Finding Input to Output Ratio for Steady Water Flow

[tony873004]

Homework Statement

Water flows into a nozzle at 3.00 m/s at a pressure of 1.31*10⁵Pa. What should the ratio of input to output diameter be if the flow is to remain steady? What is the flow speed at the exit?

Homework Equations

$$P_{{\rm{input}}} + \frac{{\rho v_{{\rm{input}}}^2 }}{2} = P_{{\rm{atmosphere}}} + \frac{{\rho v_{{\rm{output}}}^{\rm{2}} }}{2}$$

$$A_1 v_1 = A_2 v_2$$

The Attempt at a Solution

My first guess is to simply say that a 1:1 inpututput ratio with the water flowing out at the same speed as it flows in should do the trick. But that would be too easy. I guess that I'm to assume that the pressure outside is air pressure. If so, am I doing it right?
$$\begin{array}{l} P_{{\rm{input}}} + \frac{{\rho v_{{\rm{input}}}^2 }}{2} = P_{{\rm{atmosphere}}} + \frac{{\rho v_{{\rm{output}}}^{\rm{2}} }}{2} \\ \\ P_{{\rm{input}}} + \frac{{\rho v_{{\rm{input}}}^2 }}{2} - P_{{\rm{atmosphere}}} = \frac{{\rho v_{{\rm{output}}}^{\rm{2}} }}{2} \\ \\ \frac{{2\left( {P_{{\rm{input}}} + \frac{{\rho v_{{\rm{input}}}^2 }}{2} - P_{{\rm{atmosphere}}} } \right)}}{\rho } = v_{{\rm{output}}}^{\rm{2}} \\ \\ v_{{\rm{output}}}^{} = \sqrt {\frac{{2\left( {P_{{\rm{input}}} + \frac{{\rho v_{{\rm{input}}}^2 }}{2} - P_{{\rm{atmosphere}}} } \right)}}{\rho }} \\ \\ v_{{\rm{output}}}^{} = \sqrt {\frac{{2\left( {1.31 \times 10^5 \,{\rm{Pa}} + \frac{{\left( {1000\frac{{{\rm{kg}}}}{{{\rm{m}}^{\rm{3}} }}} \right)\left( {3.00\,{\rm{m/s}}^{\rm{2}} } \right)}}{2} - 101.325 \times 10^3 \,{\rm{Pa}}} \right)}}{{\left( {1000\frac{{{\rm{kg}}}}{{{\rm{m}}^{\rm{3}} }}} \right)}}} = 5.58{\rm{ m/s}} \\ \end{array}$$

$$\begin{array}{l} A_1 v_1 = A_2 v_2 \\ \\ \frac{{A_1 }}{{A_2 }} = \frac{{v_2 }}{{v_1 }} = \frac{{3.00\;{\rm{m/s}}}}{{{\rm{5}}{\rm{.58}}\,{\rm{m/s}}}} = 0.5376 \\ \end{array}$$

 

[tiny-tim]

Water flows into a nozzle at 3.00 m/s at a pressure of 1.31*10⁵Pa. What should the ratio of input to output diameter be if the flow is to remain steady? What is the flow speed at the exit?
…
My first guess is to simply say that a 1:1 inpututput ratio with the water flowing out at the same speed as it flows in should do the trick. But that would be too easy. I guess that I'm to assume that the pressure outside is air pressure. If so, am I doing it right?

Hi tony!

Yes … air pressure …

but it would be simpler just to say

$$\Delta(v^2) = \left(\frac{2}{\rho}\right)\,\Delta P$$

$$v_1 = \sqrt{v_0^2\ +\ \left(\frac{2}{\rho}\right)\,\Delta P\ }$$

 

[baba89]

I would first check the equations and units used in the solution. The equations used seem to be appropriate for solving this problem, but I would double check the units to make sure they are consistent.

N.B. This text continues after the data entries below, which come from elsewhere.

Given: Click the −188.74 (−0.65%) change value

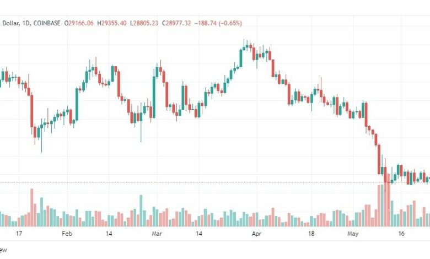Looking at the screenshot, I should click(x=218, y=23).
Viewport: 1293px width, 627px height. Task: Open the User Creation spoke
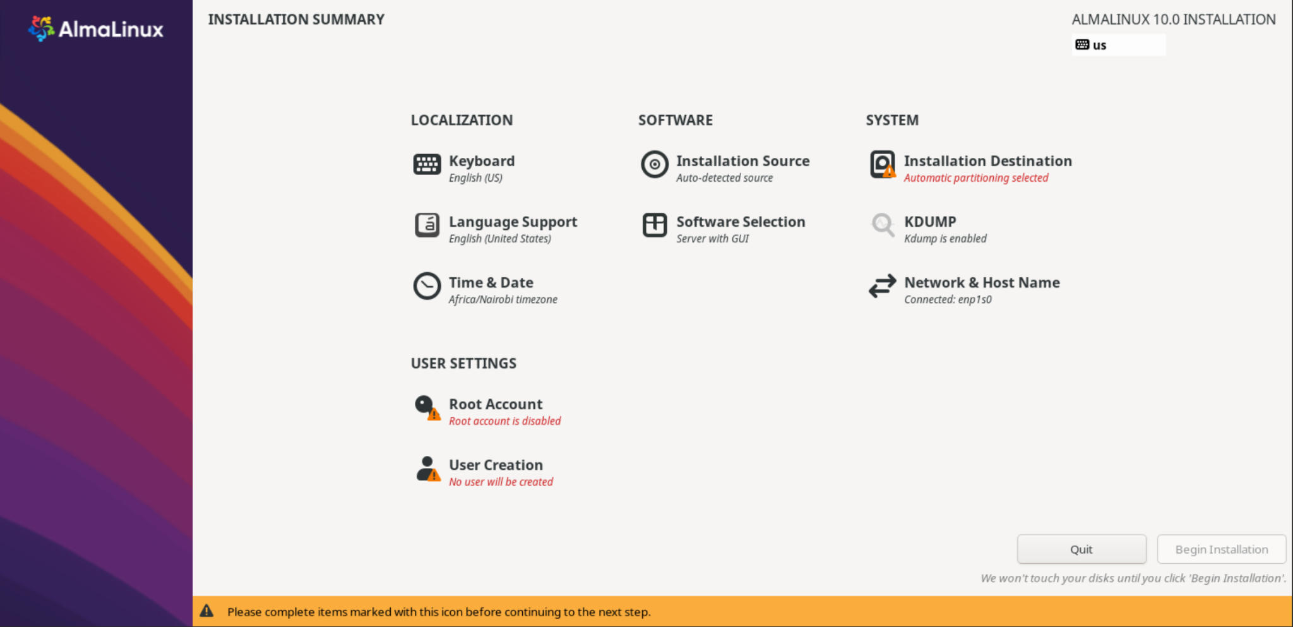tap(495, 465)
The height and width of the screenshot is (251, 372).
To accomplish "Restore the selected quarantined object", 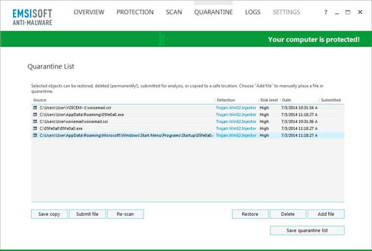I will tap(250, 214).
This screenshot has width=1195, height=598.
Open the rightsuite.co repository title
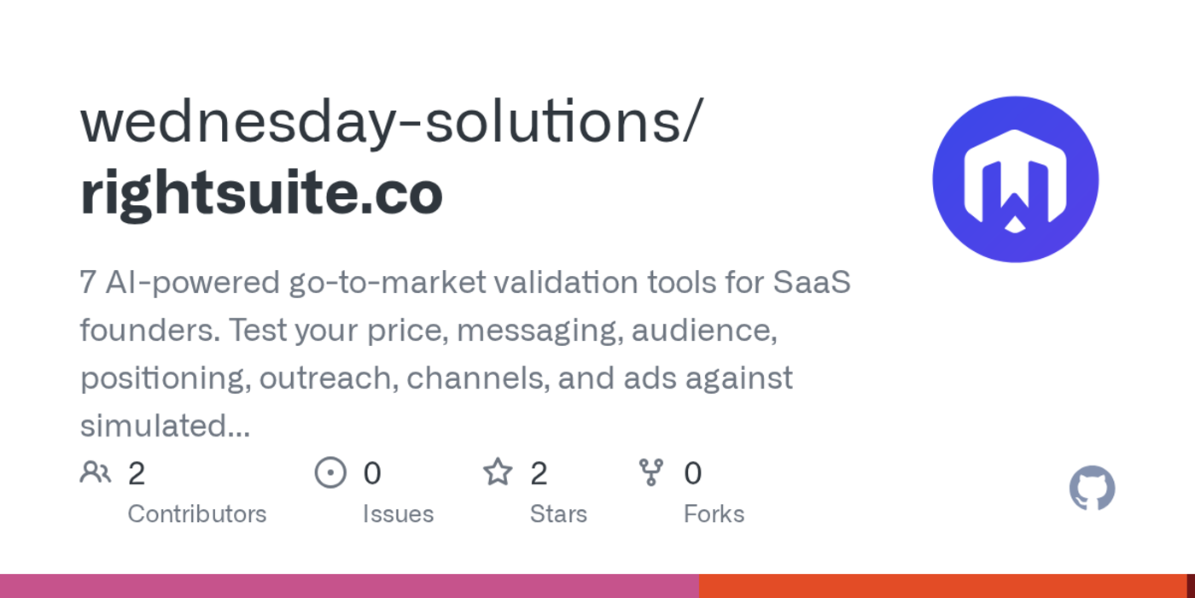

Next, I would consider the assumptions made in the solution. The solution assumes that the pressure outside the nozzle is equal to atmospheric pressure, which may not always be the case. I would also consider the assumptions made about the flow being steady and the water flowing in and out at the same speed.

I would also consider the limitations of the solution. This solution assumes a steady flow and does not take into account any turbulence or other factors that may affect the flow. It also assumes a perfect nozzle with no losses or obstructions.

Finally, I would suggest testing the solution through experimentation or using computational fluid dynamics to verify the results. This would help to ensure that the solution is accurate and applicable in real-world situations.